# Photo Re-Sizing Website



## dhdb (Dec 14, 2009)

A while back, someone posted a website they used to "re-size" photos. I cannot find it anywhere. Does anyone remember this website?


----------



## Dan Borer (Feb 6, 2009)

I use Picasa from Google. There is a website but I use the stand alone program on my computer for all my needs. The EXPORT function allows you to resize individual or multiple photos quickly and easily.


----------



## luverofpeanuts (Mar 9, 2010)

dhdb said:


> A while back, someone posted a website they used to "re-size" photos. I cannot find it anywhere. Does anyone remember this website?


As a a Picasa user, I've often used Picnik to do simple edits on photos, including re sizing. One can use the normal "Paint" program that comes with Windoze too.

.


----------



## rdvholtwood (Sep 18, 2008)

dhdb said:


> A while back, someone posted a website they used to "re-size" photos. I cannot find it anywhere. Does anyone remember this website?


Is this the site? - click here.

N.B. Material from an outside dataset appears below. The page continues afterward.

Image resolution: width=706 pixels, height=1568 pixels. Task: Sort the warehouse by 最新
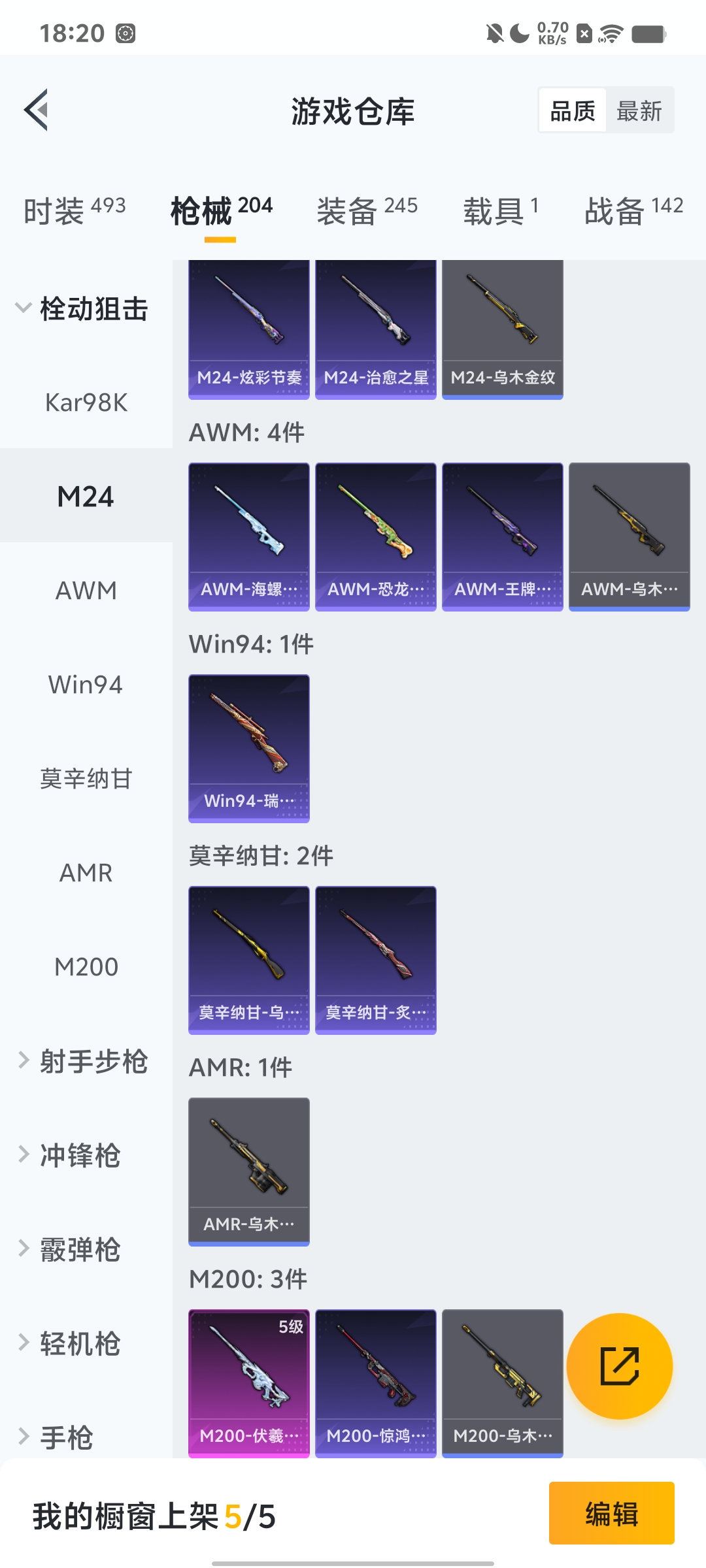coord(639,111)
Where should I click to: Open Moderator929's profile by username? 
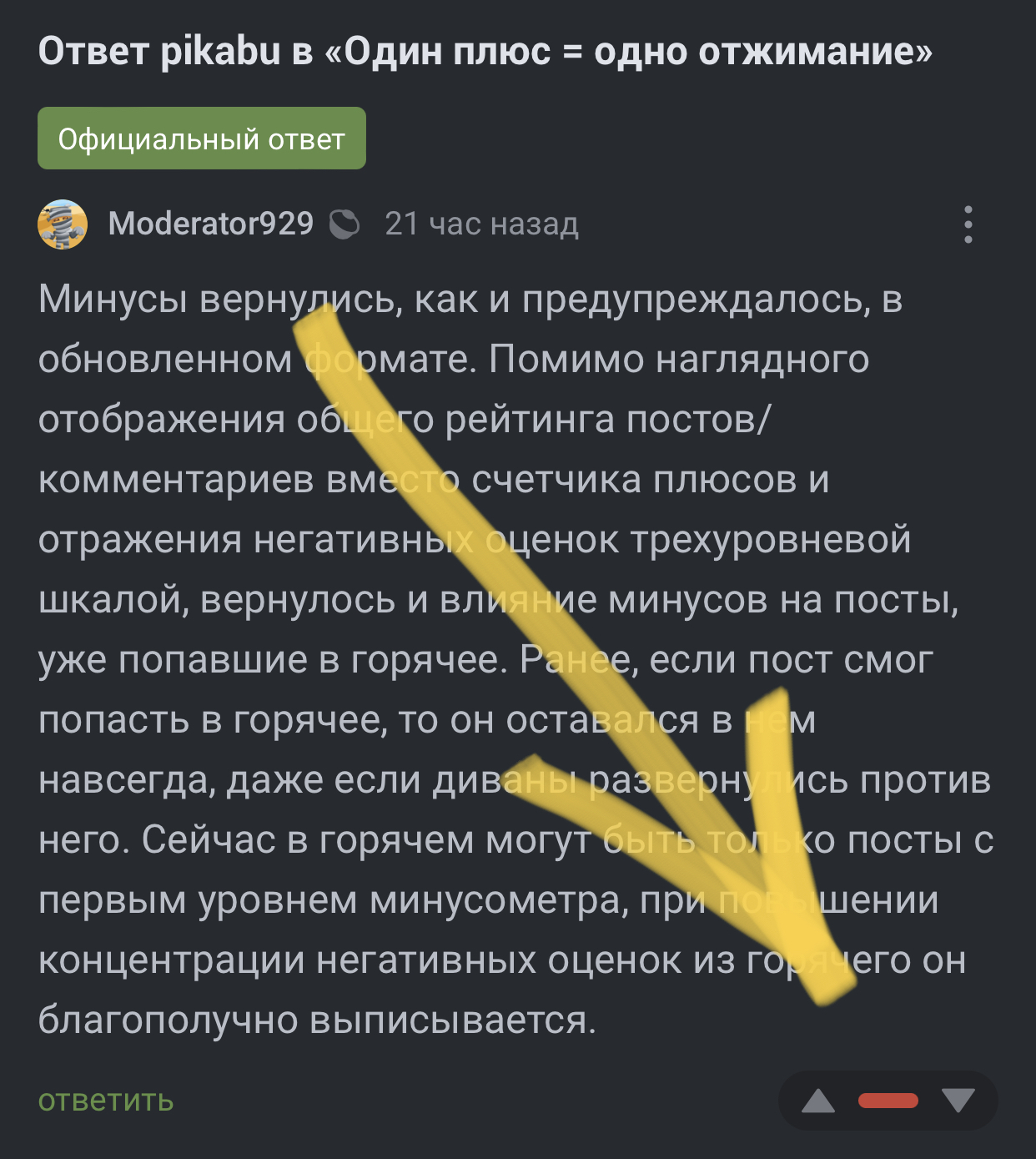pos(210,224)

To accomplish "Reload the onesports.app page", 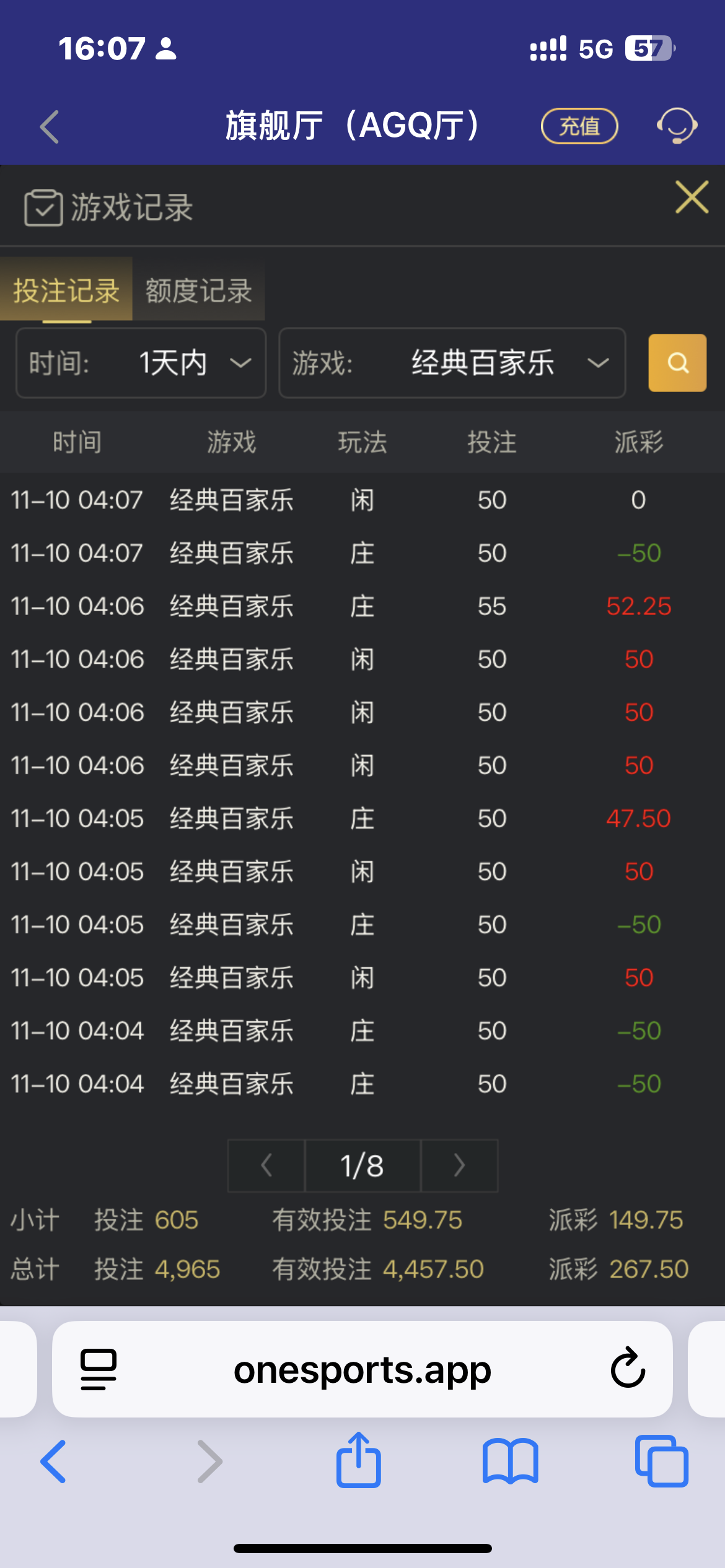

I've used in the past - before we got a Mac.


----------



## dhdb (Dec 14, 2009)

rdvholtwood said:


> A while back, someone posted a website they used to "re-size" photos. I cannot find it anywhere. Does anyone remember this website?


Is this the site? - click here. I've used in the past - before we got a Mac.








[/quote]
That would ne the one! Thank you Rick.


----------



## raynardo (Jun 8, 2007)

Use Picasa, it's free and works like a charmer.

Once you decide which photos you want to resize, chose them, and then use the EXPORT command to save them to the directory of your choice. Once you choose EXPORT you'll be asked what size you want to use for your exported photos.

The great thing about exported photos is that they have all your Picasa edits and your original photos aren't ever touched!


----------